What Changed in Compliance When Moving From Physical to Virtual?
- Loss of Separation of Duties, a key component in most best-practice configuration and deployment recommendations. As a consequence, virtual center administrators have all the “keys to the kingdom”. Where in the physical world there were multiple people with multiple roles forming an inherent “check and balance” on the deployment of new machines in the data center, virtual center administrators now simply click a button.
- Loss of secondary or backup controls, essentially a loss of the “belt and suspenders” approach common in regulated data centers. Most security vulnerabilities happen not from malicious hackers but from inadvertent human error. Standard practice on physical networks mandate automated tools (often built into system software) to monitor for such error. Virtualization platforms are missing this essential compliance requirement. In fact, network controls to prevent unauthorized or anonymous access do not exist. Dual controls to prevent abuse of privilege do not exist. Automation to ensure secure life-cycle and strict change controls do not exist. Insecure or unauthorized hypervisor configuration negates secondary controls. Together, these omissions could lead to very exploitable weaknesses.
- Visibility. You can’t protect what you can’ detect. The virtual network infrastructure is invisible to information security devices on the physical network. VMs that are out of compliance will not be detected by such tools. Existing technical controls for validation, audit and compliance fail to monitor the virtual infrastructure. Questionable inter-VM traffic will not be blocked. This is an enormous gap that leads most virtualized data centers to run afoul of full compliance.
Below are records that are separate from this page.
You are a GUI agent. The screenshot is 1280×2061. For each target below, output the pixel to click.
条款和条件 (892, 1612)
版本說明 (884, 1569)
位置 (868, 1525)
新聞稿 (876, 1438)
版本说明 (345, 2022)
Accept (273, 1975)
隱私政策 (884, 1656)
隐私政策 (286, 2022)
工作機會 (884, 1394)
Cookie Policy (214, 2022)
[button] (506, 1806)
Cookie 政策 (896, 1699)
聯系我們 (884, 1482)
HIPAA-complaint Virtual Machine (VM) Administration
Human error and unverified automated processes can unintentional degrade security and compliance. Catbird provides independent enforcement of security and compliance through use of VMware APIs and network-based security technology (IDP and NAC) from inside the ESX server.
- Creation: Validate and enforce VM Administrator compliance to HIPAA & internal standards.
- Configuration: Enforce policy on authorized applications, monitor and validate patches.
- Separation of Duties: Provide logging & reports for VirtualCenter changes, alert on suspicious activity.
- Dual Controls: Enforce network segmentation to separate test, development, and production VMs. Enforce network access controls to any segment, vSwitch or VLAN. Monitor all VI client and VI web access.